SUPPLIED TEXT:
THE MYTH OF SELF-ESTEEM

Beginning with the 1969 publication of The Psychology of Self-Esteem, wherein Nathaniel Branden posited that self-esteem was the single most important facet” of personal well being, the self-esteem movement has been one of far-reaching influence. In the 70’s and 80’s anything seen as detrimental to self-esteem was done away with. Gold stars proliferated while red pens gathered dust. First place trophies gave way to awards for participation. In this new milieu, everyone was a winner; everyone was special. 

As this well-intentioned movement garnered support, scholarly research followed. In the thirty-year run up to the 21st century, over 15,000 articles were written on the impact of self-esteem on, well, pretty much everything imaginable. However, the results of these myriad studies were often confusing or inconclusive. In an attempt to make sense of the general trajectory of the literature on self-esteem, the Association for Psychological Science asked Dr. Roy Baumeister, an admitted proponent of the theory, to meta-analyze the extant data on the subject. What followed was what Dr. Baumeister would go on to refer to as “the biggest disappointment of my career.” 

Of the 15,000 studies taken into consideration, a paltry .013 percent of them (n = 200) met the more rigorous standards for inclusion into the meta-analysis. To begin with, it became apparent that many of the theories about self-esteem that had impacted policy were simply junk science. What’s more, the studies that did pass muster didn’t have much good to say about the construct’s predictive power. Self-esteem did not predict academic or career achievement, nor did it predict drug usage or violent aggression. The biggest finding to emerge from the self-esteem movement was that praise did not predict self-esteem, accomplishment did. Telling someone that they are special is insufficient if they have not worked to earn it. We have an accurate internal sense of when we have earned praise and when we have not. If we feel as though we are being patted on the back undeservingly, it does not move the self-esteem needle one inch.

GIVEN REQUEST 1: Retype everything in the self-esteem passage from "THE MYTH OF" down to "everyone was special.".
GIVEN REQUEST 2: In the self-esteem passage, how did Dr. Baumeister come to describe the outcome of his meta-analysis?
GIVEN REQUEST 3: Write what comes next in the self-esteem passage, picking up after its final sentence.

[Screen grounding examples]
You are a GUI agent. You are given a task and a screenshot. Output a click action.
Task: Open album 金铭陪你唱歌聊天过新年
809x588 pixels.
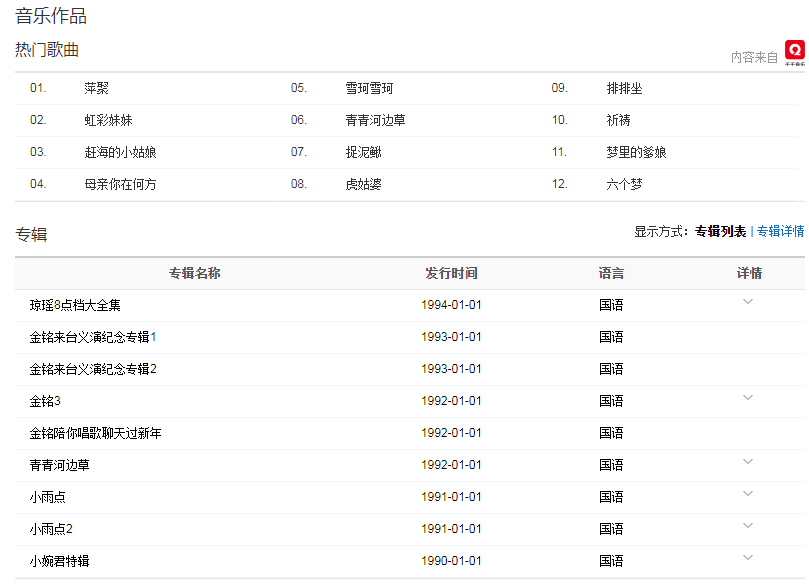(x=95, y=433)
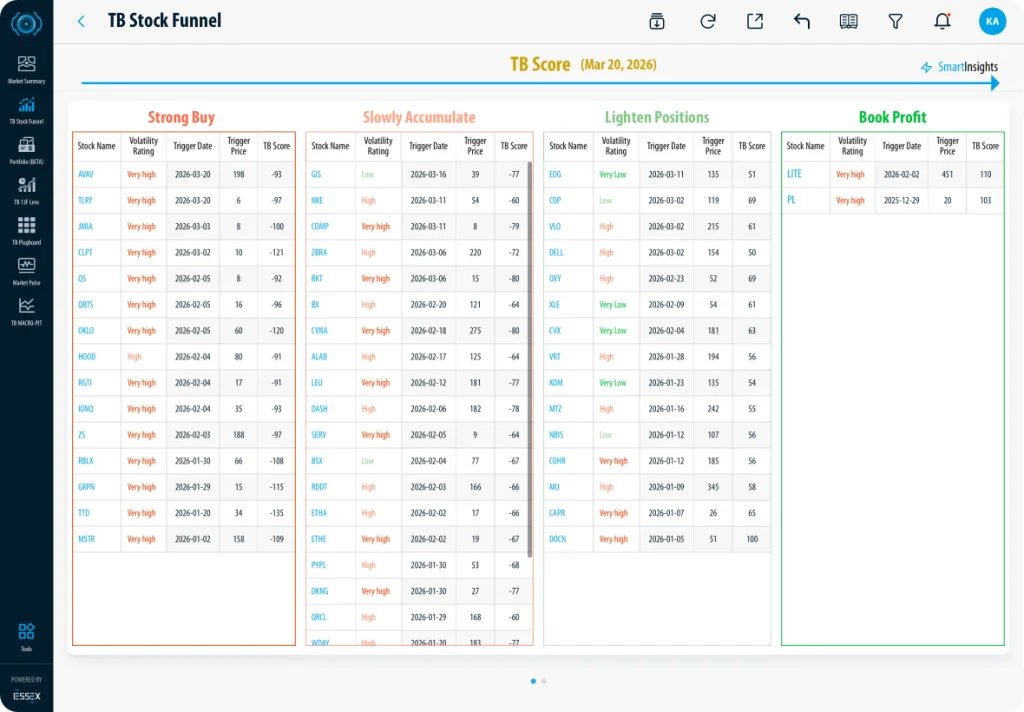Open the Tools menu in the sidebar
The width and height of the screenshot is (1024, 712).
coord(26,637)
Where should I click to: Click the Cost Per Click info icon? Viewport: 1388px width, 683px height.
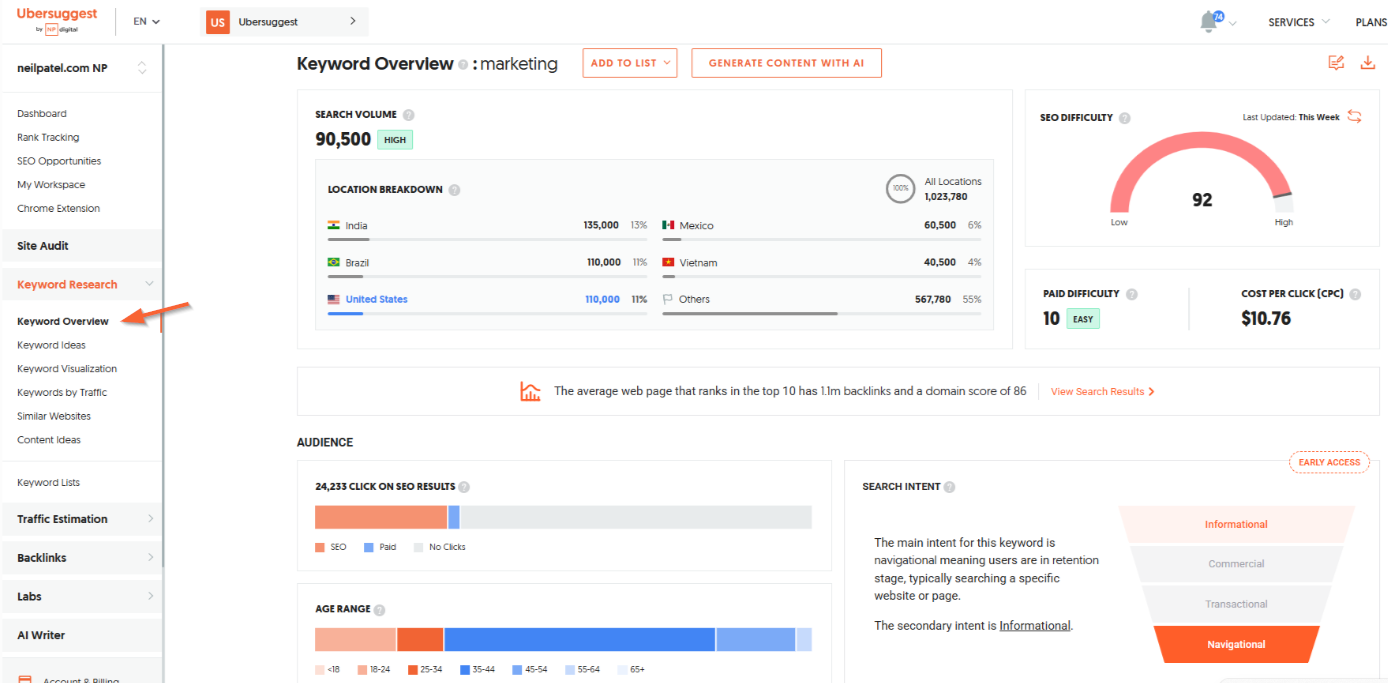1355,294
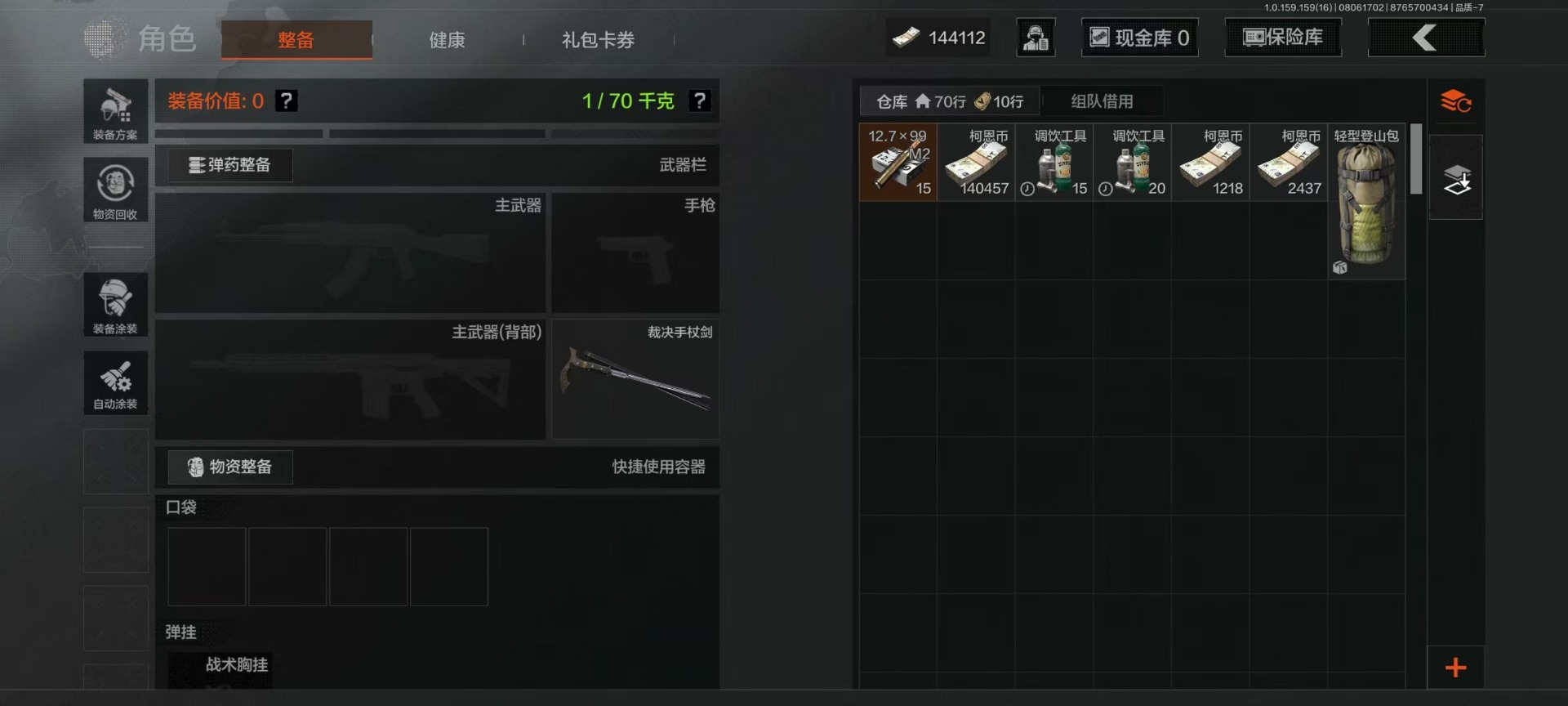Open the 保险库 button
This screenshot has width=1568, height=706.
point(1283,38)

EXERCISE ANSWER 1:
THE MYTH OF SELF-ESTEEM

Beginning with the 1969 publication of The Psychology of Self-Esteem, wherein Nathaniel Branden posited that self-esteem was the single most important facet” of personal well being, the self-esteem movement has been one of far-reaching influence. In the 70’s and 80’s anything seen as detrimental to self-esteem was done away with. Gold stars proliferated while red pens gathered dust. First place trophies gave way to awards for participation. In this new milieu, everyone was a winner; everyone was special.

EXERCISE ANSWER 2: He called it "the biggest disappointment of my career."

EXERCISE ANSWER 3:
THE ETHICS OF GIFTEDNESS

One of the thoughts behind the self-esteem movement was, that if you imbued people with a positive vision of themselves, they would be less likely to engage in anti-social behavior. Once again, the reality of specialness deviates quickly from the aspirational theory that underlies it. In fact, research shows that those who think of themselves as gifted, will often do anything to protect that label – even if it is unethical.

One of the most direct studies of this phenomenon involves students who were asked to fill out a “do it yourself” report card that would ostensibly be mailed to students at another school. The children involved were told that those on the receiving end of these report cards would be strangers – they would never meet them nor would they exchange names. By setting up the experiment thusly, the researchers were able to promote a scenario that would allow the children to lie with impunity, if they so chose.

Before filling out the DIY report cards, the kids were either praised for their effort or for being naturally intelligent. While very few of those praised for effort dissimulated on the grades self-assessment, 40% of those lauded for their specialness lied in their self-reports of academic achievement. Again, the shroud of specialness created a pleasant illusion that the students wanted to perpetuate at all costs. Whereas being complimented for being hard working has a wholesomeness that is it’s own reward, specialness is something that is won or lost in the outcomes. The impact of dishonesty is bad enough, but what if this dynamic played out on a grander stage and with infinitely higher stakes?

“A LITTLE JEWISH GUY FROM BROOKLYN”

By now we are all familiar with the story of Bernie Madoff, the financier who brokered the largest Ponzi Scheme in US history. In the case of Madoff, our familiarity with the story may actually be a disservice to an appropriate understanding of his motives. After all, in the minds of “have nots”, wealth is its own reward. Who wouldn’t want a private jet? Who wouldn’t want a $200,000 watch? We assume a very simplistic motive on Madoff’s part – greed. But the reality may not be that simple.

While the timeline for Madoff’s transition from legitimate businessman to crook is unclear, it appears as though he began his career on the up and up. In fact, Madoff’s firm legitimately pioneered the use of computer information to disseminate stock quotes. This technology was so groundbreaking, that after some initial testing it become what we now know as NASDAQ. Despite all of his success, Madoff felt unnoticed and unextraordinary saying, “I was upset at the whole idea of not being in the (Wall Street insiders) club. I was this little Jewish guy from Brooklyn.” For someone who had done so much and went on to cause such trouble, Madoff sounds weak and vulnerable in his account of his early career.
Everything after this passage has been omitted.